As we emerge from the pandemic, we're starting to see the return of an age-old ritual: the handshake.
Many of us went a year or more without clasping someone else's hands. But as vaccination rates go up and social distancing restrictions fall, we're starting to press the flesh again.
"I am shaking people's hands when they offer it to me," said Sheila Nezhad, a candidate for mayor of Minneapolis. Nezhad, who recently started in-person campaigning, has been exchanging fist bumps, elbow bumps and the traditional grip-and-grin, even though it was little disorienting at first to put 'er there.
"It kind of felt like getting back on the bike after having not ridden one for a while," she said.
Not everyone is happy that the handshake is making its way back.
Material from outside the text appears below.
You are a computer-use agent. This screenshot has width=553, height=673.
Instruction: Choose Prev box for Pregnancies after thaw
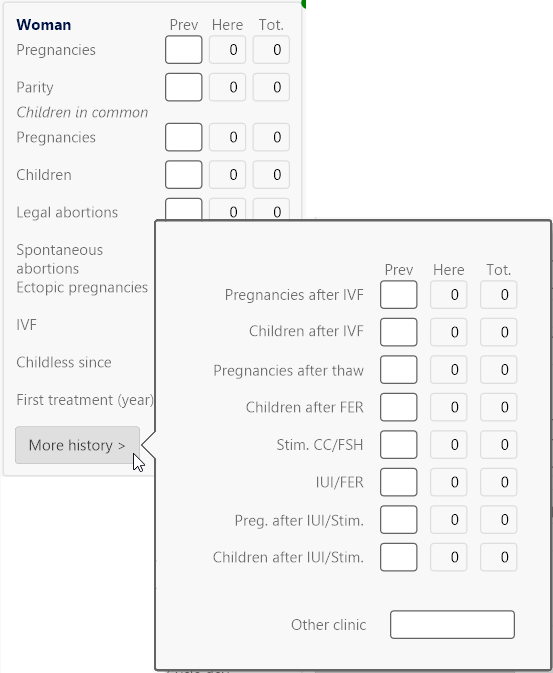(398, 370)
Though it's a deeply ingrained way of expressing friendship and respect, some medical experts wish it were gone for good.
"I don't think we should ever shake hands again, to be honest with you," said White House health adviser Anthony Fauci back in April 2020. "Not only would it be good to prevent coronavirus disease, it probably would decrease instances of influenza dramatically in this country."
"It's never been safe," said Dr. Gregory Poland, a Mayo Clinic physician and professor specializing in infectious diseases and vaccines.
Handshaking carries the risk of transmitting a host of undesirable conditions, including norovirus, food poisoning and "hand-borne transmission of fecal bacteria," Poland said.